The Tribunal for Putin (T4P) global initiative was set up in response to the all-out war launched by Russia against Ukraine in February 2022.

‘Investigators’ in military gear extract Ukrainian POW ‘confessions’ to Russia’s war crimes in occupied Ukraine

06.09.2023   
Halya Coynash
Released hostages have given detailed accounts of the savage torture used to extract videoed ‘confessions’. There is nothing to suggest that any of this has now changed.

Dinu Shiman who appears to be looking at the ’investigator’ to see if he’s giving the ’right answer’ in this supposed ’confession’ Screenshot from video posted by IC

Dinu Shiman who appears to be looking at the ’investigator’ to see if he’s giving the ’right answer’ in this supposed ’confession’ Screenshot from video posted by IC

Russia’s Investigative Committee has reported several more ‘sentences’ passed by the Russian proxy ‘Luhansk people’s republic’ [‘LPR’] against Ukrainian prisoners of war.  The latest batch of such reports all show the men purportedly ‘confessing’ to such crimes while seated at a table facing a man sitting with his back to the camera, in full camouflage gear with the words ‘Investigative Committee’. It is this body which is claimed in every report to have provided the ‘evidence’ which the ‘court’ examined. There is, however, nothing to suggest that there was any other evidence to back the charges aside from these alleged confessions from men who, as can be seen here, appear to be intently watching this supposed ‘investigator’s’ face as though checking to see whether he is saying the right thing.

All of the men are prisoners of war whose treatment is regulated by conventions that Russia has committed itself to comply with.  Unlike other obligations under international agreements which Russia is flagrantly violating, here it is pretending to comply by claiming that the men deliberately targeted civilians. While such actions might well constitute war crimes for which even prisoners of war are accountable, there is nothing at all to suggest that they took place except ‘confessions’  from men who are totally at the mercy of their captors and who, almost certainly, do not have access to independent lawyers.  Russia’s Investigative Committee was first caught using torture to extract television ‘confessions’ to apparently horrific crimes against civilians from Ukrainian political prisoner Serhiy Lytvynov back in 2014.  On that occasion, it was proven that neither the women and children whom he was alleged to have raped and murdered, nor their addresses, had ever existed and that Lytvynov had been savagely tortured into reciting what he was told to say.  There is no reason to believe that Russia’s ‘investigative’ methods are any different in these cases, with this further confirmed by the fact that all such ‘trials’ are effectively held in secret, on occupied territory to which neither international monitors, nor independent media have any access.

● **DATA LINES**:
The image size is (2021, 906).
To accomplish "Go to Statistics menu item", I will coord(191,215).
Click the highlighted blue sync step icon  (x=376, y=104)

● **TASK**: For each statement, say yes or no according to the article on Ukrainian prisoner-of-war "confessions," and quote the words that decide it. 1. Russia's Investigative Committee was first caught using torture to get televised confessions in 2014. 2. In the videos, the man questioning the prisoners faces the camera. 3. Independent media can attend these trials. The lines above are separate from the article and have nothing to do with it.

● **WRITTEN RESPONSE**:
1. Yes: "Russia’s Investigative Committee was first caught using torture to extract television ‘confessions’ to apparently horrific crimes against civilians from Ukrainian political prisoner Serhiy Lytvynov back in 2014."
2. No: "a man sitting with his back to the camera"
3. No: "on occupied territory to which neither international monitors, nor independent media have any access"